After asking her if there was anything else she wanted to say / do / be, and receiving a ‘no’ we went back to the barn where the other horses were waiting.
She is so profound, this mare who sees all, constantly knowing where to place her Heart’s hand onto me, helping, guiding, translating aspects of the world my human perspective does not take in at times.
Olympia is the perfect combination of intensely aloof and infitely loving. So whenever she signals me to come near her, stand close to her and connect, or simply place my forehead to hers in deep recognition, these moments are glorious for me. Back in the barn we had one of these moments, she sent the image across of me hugging her around the neck so I oblidged. My heart burst into expanse at the gesture and I felt like a child being mothered. There is no greater experience than acting in response to having truly listened to someone. The alignment is out of this world.
She showed me this.
Once we were back in the barn I noticed Florenzo was in a DEEP state of either meditation or universal travel. He was completely ‘gone’. Latina was stood behind him also in ‘state’. Toby right at the back of the barn, in stillness but more here than the others.
Drawing closer to Florenzo I began brushing him to which he threw me an extremely irritated glare. There was something in the air which I was not hearing but could feel, a message which I was skirting around but not touching. Aware of the ‘time’ and wanting to get them out to the field again I moved away from Flo to brush Latina and Toby, whilst I was doing this I did something I used to do a lot when we were living in Hampshire. I asked the Angels who protect to place balls of protection and healing around each of the horses. Allowing each horse to draw into their auric field anything they specifically needed at any time, in any way. An infinite Angelic ball of light essentially. That is how I have always seen it anyway. Today though it was different. As I began the process I felt a real incongruency, or ‘itch’ away from what I was doing. Something just wasn’t sitting right. So I stopped, looked into what it was and the words ‘Healing Geometric Grid’ appeared. The balls of infinite healing I had previously imagined around the horses had now become VERY specific Geometric Patterned Grids. As soon as I saw and felt these grids I took a huge deep breathe and knew that was the truth. These horses had drawn in, set up, and were resting INSIDE healing Grids.
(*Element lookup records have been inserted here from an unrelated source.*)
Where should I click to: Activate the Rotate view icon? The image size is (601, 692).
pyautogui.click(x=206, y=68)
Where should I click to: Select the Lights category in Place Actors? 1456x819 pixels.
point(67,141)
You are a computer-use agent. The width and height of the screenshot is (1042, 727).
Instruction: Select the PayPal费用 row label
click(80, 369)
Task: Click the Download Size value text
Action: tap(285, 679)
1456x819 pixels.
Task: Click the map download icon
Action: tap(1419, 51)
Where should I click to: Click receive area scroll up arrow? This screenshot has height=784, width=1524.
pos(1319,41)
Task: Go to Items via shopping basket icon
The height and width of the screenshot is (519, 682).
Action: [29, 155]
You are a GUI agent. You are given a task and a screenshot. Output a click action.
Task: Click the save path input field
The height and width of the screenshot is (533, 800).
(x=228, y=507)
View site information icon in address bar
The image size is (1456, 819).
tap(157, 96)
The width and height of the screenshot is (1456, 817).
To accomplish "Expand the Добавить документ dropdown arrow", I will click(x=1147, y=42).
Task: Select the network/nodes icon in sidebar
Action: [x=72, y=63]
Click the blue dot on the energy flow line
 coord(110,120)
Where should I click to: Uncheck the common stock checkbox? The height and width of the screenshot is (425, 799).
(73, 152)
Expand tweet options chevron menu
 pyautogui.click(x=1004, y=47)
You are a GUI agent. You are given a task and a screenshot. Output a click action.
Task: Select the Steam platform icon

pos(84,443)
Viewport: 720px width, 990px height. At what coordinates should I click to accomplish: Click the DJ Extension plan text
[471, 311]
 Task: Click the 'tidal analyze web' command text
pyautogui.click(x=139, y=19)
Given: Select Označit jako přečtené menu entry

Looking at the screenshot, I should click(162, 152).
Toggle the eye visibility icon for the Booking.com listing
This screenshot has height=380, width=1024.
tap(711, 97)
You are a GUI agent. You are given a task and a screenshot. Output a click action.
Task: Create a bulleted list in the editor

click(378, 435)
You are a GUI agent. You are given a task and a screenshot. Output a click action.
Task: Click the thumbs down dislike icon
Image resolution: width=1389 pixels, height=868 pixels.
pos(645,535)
Florenzo had previously mentioned Sacred Geometry and Healing Grids before. Explaining how they heal, Healing Grids, he has mentioned this A LOT actually. I have various different notes about this in the notebook I take with me when I go and sit with them in the field. This time it was more evident to me because rather than writing it down as a concept I actually was guided INTO the energy of what he was talking about. It was as though my conecpt of a healing circle was outdated and what they were showing me was a very big upgrade!
When the horses communicate something collectively to me there is a re-aligning which happens. Whereby any pervious ideas of mine tend to get realigned too. As though we are all going through an ‘upgrade’ is the best way for me to describe it. This can be very ‘broad’ or very ‘finite’ it doesnt really matter and is not important except in terms of explaining the different threads of energy which they are able to inherently transmit and remind us of. It is like everything shifts from one frequency to another, from one version to another, from one reality to another. Then in the new place there is new everything, nothing existed before that place or after. It is like the eternal OM or the eternal Samadhi or the eternal-ness of space inside us. A shifting of reality, moment upon moment.